The reason why I can remove non-sense cast ops is that I treat all the realizations of index type values as i64 type in our CGRA. Then we can remove most cast ops.

And for other cast ops like index->i32 are converted to i64->i32 to explicitly denote the type conversion. A test example is added in test/controlflow_fuse/simpleloop/simpleloop.mlir

module {
  func.func @_Z10simpleloopv() -> i32 attributes {accelerator = "neura", llvm.linkage = #llvm.linkage<external>} {
    %0 = "neura.constant"() <{predicate = true, value = 1 : i64}> : () -> i64
    %1 = "neura.constant"() <{predicate = true, value = 128 : i64}> : () -> i64
    %2 = "neura.constant"() <{predicate = true, value = 0 : i32}> : () -> i32
    %3 = "neura.constant"() <{predicate = true, value = 0 : i64}> : () -> i64
    neura.br %3, %2 : i64, i32 to ^bb1
  ^bb1(%4: i64, %5: i32):  // 2 preds: ^bb0, ^bb2
    %6 = "neura.icmp"(%4, %1) <{cmpType = "slt"}> : (i64, i64) -> i1
    neura.cond_br %6 : i1 then to ^bb2 else to ^bb3
  ^bb2:  // pred: ^bb1
    %7 = "neura.cast"(%4) <{cast_type = "i64_to_i32"}> : (i64) -> i32
    %8 = "neura.add"(%5, %7) : (i32, i32) -> i32
    %9 = "neura.add"(%4, %0) : (i64, i64) -> i64
    neura.br %9, %8 : i64, i32 to ^bb1
  ^bb3:  // pred: ^bb1
    "neura.return"(%5) : (i32) -> ()
  }
}

tancheng · 2025-07-22T14:40:46Z

LGTM. But can we try to figure out why this cast is added by which pass for what reason? One reason might be to guarantee the data/value range won't exceed the represent range, especially for a large tensor, however, the range is statically known; but MLIR can support dynamic shape, in which case it is unknown, so cast is reasonable.

The index->i64 or i64->index cast ops are introduced by --convert-cf-to-llvm pass. The reason why these cast ops exist is that mlir by default treats index and i64 as different types. So when we want to take the loop index to compute a result, we need to explicitly convert such index type to i64, i32, etc.

The reason why I can remove non-sense cast ops is that I treat all the realizations of index type values as i64 type in our CGRA. Then we can remove most cast ops.

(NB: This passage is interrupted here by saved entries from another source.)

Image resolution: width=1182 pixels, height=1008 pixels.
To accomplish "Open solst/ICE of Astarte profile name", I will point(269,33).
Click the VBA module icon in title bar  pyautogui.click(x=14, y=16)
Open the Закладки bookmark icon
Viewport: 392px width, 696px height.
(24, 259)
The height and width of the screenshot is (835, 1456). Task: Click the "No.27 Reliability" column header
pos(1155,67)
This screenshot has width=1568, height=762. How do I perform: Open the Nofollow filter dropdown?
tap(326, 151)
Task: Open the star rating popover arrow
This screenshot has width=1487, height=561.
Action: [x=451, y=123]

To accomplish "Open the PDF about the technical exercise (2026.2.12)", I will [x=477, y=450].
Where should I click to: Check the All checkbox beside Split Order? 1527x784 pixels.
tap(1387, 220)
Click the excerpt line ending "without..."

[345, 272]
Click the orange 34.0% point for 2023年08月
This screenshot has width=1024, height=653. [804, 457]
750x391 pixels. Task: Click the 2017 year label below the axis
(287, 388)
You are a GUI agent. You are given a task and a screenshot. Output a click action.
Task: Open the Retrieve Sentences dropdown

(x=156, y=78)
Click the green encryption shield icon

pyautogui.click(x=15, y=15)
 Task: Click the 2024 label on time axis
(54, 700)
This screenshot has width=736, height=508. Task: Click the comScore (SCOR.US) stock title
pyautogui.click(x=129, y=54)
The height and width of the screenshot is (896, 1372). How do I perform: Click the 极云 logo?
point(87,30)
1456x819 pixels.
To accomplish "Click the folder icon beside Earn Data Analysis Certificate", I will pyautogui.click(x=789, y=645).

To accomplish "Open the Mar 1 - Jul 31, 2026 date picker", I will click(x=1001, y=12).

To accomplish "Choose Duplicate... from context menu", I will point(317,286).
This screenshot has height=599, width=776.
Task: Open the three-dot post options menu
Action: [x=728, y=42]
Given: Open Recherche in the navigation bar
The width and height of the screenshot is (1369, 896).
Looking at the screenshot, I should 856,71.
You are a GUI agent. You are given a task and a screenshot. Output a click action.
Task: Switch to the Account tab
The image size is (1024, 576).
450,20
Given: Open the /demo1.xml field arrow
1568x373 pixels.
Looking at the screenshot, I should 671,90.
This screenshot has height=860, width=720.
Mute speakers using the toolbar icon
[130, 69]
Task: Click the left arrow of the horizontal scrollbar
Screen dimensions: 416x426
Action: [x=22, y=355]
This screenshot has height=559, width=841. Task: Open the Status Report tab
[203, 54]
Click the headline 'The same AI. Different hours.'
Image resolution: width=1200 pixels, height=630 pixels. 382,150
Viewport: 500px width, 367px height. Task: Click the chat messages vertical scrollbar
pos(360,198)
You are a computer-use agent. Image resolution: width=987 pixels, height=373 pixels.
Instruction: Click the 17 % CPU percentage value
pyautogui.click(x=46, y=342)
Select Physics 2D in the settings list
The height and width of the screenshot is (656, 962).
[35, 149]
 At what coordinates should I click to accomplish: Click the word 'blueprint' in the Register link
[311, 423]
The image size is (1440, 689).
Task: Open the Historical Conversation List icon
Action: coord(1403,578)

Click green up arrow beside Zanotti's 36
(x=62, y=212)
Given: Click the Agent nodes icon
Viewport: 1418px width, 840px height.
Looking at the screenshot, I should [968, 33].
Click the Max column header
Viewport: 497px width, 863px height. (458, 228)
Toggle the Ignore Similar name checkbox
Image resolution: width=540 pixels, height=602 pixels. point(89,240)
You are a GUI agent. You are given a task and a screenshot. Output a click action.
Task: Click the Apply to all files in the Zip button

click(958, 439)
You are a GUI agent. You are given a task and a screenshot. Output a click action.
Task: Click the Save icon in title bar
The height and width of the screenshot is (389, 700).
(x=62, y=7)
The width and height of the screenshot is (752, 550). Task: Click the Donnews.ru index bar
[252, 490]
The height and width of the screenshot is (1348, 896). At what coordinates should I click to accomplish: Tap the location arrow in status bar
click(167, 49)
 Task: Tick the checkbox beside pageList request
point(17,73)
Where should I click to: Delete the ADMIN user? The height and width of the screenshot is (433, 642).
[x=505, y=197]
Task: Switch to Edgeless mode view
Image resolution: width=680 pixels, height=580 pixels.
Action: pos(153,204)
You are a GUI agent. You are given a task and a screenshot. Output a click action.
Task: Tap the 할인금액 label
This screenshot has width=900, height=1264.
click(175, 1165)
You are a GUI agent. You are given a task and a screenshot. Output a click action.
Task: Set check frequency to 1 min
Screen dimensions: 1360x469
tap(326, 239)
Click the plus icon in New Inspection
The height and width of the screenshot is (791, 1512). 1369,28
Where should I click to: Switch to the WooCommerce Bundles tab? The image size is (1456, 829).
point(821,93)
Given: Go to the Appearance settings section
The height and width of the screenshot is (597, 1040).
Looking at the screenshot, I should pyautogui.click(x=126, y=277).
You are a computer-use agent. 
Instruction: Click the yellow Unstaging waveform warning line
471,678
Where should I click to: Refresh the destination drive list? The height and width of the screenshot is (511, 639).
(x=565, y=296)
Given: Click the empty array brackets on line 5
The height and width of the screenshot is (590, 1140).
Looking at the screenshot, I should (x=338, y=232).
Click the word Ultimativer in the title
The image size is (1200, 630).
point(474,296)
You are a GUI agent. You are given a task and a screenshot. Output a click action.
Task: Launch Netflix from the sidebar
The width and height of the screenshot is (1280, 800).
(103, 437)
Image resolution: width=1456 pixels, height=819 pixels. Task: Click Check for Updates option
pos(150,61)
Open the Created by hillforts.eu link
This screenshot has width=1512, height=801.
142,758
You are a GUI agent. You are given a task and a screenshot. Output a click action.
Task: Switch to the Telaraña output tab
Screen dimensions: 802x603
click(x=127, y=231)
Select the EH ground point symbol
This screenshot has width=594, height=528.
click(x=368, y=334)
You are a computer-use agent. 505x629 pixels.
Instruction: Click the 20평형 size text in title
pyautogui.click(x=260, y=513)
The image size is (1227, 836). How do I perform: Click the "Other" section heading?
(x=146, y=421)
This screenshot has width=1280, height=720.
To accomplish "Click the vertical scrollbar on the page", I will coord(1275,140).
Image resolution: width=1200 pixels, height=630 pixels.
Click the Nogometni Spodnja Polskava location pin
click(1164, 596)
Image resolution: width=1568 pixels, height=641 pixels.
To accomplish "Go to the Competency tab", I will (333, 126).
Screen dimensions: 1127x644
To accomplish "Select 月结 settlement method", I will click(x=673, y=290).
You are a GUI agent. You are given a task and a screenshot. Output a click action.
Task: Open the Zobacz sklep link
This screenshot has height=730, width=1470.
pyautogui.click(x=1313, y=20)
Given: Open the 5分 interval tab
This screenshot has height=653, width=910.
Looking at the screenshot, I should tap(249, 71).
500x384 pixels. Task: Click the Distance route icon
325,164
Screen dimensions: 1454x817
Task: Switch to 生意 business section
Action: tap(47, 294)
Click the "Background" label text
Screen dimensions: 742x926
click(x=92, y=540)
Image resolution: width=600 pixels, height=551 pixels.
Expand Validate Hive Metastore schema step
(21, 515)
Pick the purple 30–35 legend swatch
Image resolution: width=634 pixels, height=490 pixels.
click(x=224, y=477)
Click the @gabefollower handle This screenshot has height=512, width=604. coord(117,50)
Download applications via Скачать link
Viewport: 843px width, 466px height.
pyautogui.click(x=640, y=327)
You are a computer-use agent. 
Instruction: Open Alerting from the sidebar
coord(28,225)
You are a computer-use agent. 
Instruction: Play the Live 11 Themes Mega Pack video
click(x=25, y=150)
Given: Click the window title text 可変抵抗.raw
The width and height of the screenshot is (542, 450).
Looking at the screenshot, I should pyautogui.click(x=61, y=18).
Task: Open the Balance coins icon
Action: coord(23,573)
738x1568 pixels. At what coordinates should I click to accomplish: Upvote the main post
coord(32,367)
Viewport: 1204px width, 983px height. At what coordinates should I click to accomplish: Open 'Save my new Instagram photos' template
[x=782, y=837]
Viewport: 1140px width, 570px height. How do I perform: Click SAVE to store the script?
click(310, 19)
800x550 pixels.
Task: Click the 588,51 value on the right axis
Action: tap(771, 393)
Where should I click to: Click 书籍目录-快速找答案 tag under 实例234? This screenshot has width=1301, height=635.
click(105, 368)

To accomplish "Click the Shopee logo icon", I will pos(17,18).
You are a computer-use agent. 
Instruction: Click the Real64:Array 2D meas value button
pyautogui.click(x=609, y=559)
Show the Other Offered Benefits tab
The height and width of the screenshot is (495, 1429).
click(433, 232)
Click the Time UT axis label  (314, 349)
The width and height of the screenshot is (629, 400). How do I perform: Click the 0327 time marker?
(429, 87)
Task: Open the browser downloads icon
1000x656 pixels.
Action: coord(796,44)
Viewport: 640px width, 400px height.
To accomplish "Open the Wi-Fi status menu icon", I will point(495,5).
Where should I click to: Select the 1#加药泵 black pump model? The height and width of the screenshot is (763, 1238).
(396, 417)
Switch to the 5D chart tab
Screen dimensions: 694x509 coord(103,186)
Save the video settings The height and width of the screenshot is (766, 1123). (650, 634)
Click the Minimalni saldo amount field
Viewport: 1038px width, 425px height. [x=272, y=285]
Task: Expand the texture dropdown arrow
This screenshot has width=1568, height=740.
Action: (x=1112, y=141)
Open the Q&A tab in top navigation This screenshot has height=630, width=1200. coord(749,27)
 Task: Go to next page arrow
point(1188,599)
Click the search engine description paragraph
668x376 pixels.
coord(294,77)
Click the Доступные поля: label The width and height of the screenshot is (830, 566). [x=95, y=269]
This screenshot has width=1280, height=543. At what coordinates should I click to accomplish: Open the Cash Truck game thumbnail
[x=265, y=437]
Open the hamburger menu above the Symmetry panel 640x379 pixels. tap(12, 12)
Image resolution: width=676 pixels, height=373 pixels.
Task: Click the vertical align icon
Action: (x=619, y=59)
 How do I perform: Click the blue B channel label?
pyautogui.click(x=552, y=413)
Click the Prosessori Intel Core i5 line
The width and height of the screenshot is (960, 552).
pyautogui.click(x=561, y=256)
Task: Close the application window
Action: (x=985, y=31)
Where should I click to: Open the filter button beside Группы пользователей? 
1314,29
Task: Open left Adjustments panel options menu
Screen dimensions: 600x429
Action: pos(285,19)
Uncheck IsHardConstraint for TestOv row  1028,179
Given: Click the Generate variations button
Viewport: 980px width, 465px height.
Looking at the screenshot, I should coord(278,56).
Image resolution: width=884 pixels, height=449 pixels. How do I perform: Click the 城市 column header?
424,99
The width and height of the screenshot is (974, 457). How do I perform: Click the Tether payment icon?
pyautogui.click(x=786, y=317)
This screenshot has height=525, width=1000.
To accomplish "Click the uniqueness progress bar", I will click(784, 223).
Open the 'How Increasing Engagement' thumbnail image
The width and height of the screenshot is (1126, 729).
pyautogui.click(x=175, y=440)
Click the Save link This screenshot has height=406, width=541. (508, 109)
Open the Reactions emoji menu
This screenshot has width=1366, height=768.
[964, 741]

And for other cast ops like index->i32 are converted to i64->i32 to explicitly denote the type conversion. A test example is added in test/controlflow_fuse/simpleloop/simpleloop.mlir
module {
  func.func @_Z10simpleloopv() -> i32 attributes {accelerator = "neura", llvm.linkage = #llvm.linkage<external>} {
    %0 = "neura.constant"() <{predicate = true, value = 1 : i64}> : () -> i64
    %1 = "neura.constant"() <{predicate = true, value = 128 : i64}> : () -> i64
    %2 = "neura.constant"() <{predicate = true, value = 0 : i32}> : () -> i32
    %3 = "neura.constant"() <{predicate = true, value = 0 : i64}> : () -> i64
    neura.br %3, %2 : i64, i32 to ^bb1
  ^bb1(%4: i64, %5: i32):  // 2 preds: ^bb0, ^bb2
    %6 = "neura.icmp"(%4, %1) <{cmpType = "slt"}> : (i64, i64) -> i1
    neura.cond_br %6 : i1 then to ^bb2 else to ^bb3
  ^bb2:  // pred: ^bb1
    %7 = "neura.cast"(%4) <{cast_type = "i64_to_i32"}> : (i64) -> i32
    %8 = "neura.add"(%5, %7) : (i32, i32) -> i32
    %9 = "neura.add"(%4, %0) : (i64, i64) -> i64
    neura.br %9, %8 : i64, i32 to ^bb1
  ^bb3:  // pred: ^bb1
    "neura.return"(%5) : (i32) -> ()
  }
}

Thanks @ShangkunLi, however, if we want to support i64 or any type more than 32 bits, our RTL should be parameterized in 64-bit, which leads to waste for 32-bit (in most cases) then. Do you think we need a truncateDataTypePass (suppose it is safe to statically change i64 to i32) then?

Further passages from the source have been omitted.